Trotter James F, Lizardo-Sanchez Luis
Baylor University Medical Center, 3410 Worth Street, #860 Dallas, Texas, USA.
Curr Opin Organ Transplant. 2014 Dec;19(6):578-82. doi: 10.1097/MOT.0000000000000127.
In this review, we discuss the mechanism of action, side-effects, and role of everolimus (EVR) in liver transplant, specifically the most recent de-novo (within 1 month of transplant) and conversion (months to years after transplant) trials in the literature.

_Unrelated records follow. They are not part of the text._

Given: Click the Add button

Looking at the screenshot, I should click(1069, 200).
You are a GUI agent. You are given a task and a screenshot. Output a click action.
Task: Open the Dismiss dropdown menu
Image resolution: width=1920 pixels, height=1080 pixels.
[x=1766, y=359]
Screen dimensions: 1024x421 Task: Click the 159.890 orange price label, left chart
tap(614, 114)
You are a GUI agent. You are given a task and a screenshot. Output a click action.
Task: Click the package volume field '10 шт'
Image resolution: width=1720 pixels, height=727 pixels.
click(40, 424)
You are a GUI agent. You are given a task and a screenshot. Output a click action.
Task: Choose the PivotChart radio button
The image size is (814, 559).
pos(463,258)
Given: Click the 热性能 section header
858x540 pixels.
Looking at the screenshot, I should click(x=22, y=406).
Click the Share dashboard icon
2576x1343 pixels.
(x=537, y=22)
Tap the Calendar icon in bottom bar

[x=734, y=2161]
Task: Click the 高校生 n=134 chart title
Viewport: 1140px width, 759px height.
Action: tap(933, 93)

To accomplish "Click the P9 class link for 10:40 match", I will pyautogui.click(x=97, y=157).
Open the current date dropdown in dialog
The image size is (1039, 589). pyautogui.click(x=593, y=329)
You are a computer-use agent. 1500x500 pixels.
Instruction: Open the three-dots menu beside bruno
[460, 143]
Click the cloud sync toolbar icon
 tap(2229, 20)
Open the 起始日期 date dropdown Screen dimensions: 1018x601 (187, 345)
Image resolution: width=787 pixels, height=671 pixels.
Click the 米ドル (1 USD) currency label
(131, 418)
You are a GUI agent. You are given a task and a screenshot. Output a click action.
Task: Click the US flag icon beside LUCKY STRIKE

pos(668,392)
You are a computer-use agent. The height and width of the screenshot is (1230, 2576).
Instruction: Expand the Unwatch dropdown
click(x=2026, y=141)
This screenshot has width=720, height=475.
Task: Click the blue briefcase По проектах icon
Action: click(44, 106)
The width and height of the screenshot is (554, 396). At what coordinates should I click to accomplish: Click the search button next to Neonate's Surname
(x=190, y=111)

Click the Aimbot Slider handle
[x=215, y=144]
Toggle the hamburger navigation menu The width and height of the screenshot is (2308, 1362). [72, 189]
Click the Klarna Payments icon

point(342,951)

Everolimus was recently approved by the Food and Drug Administration for use in liver transplantation. Its primary benefit over other immunosuppressive agents is the absence of renal toxicity. De-novo liver recipients receiving EVR with reduced-dose tacrolimus had similar rates of death, graft loss, and rejection compared with tacrolimus monotherapy, but significantly better renal function. The most common side effects are manageable and include stomatitis, hyperlipidemia, and cytopenias. Compared with the other mammalian target of rapamycin inhibitor, sirolimus, EVR is not associated with impaired wound healing or hepatic artery thrombosis. In addition, EVR may provide some benefit as an antineoplastic agent that may be particularly applicable to liver recipients with hepatocellular carcinoma.
Everolimus is the only Food and Drug Administration-approved mammalian target of rapamycin inhibitor for liver transplantation. It offers noninferior immunosuppression (compared with standard therapy) with the absence of renal toxicity. Its use will likely increase over time as clinicians become more familiar with this drug.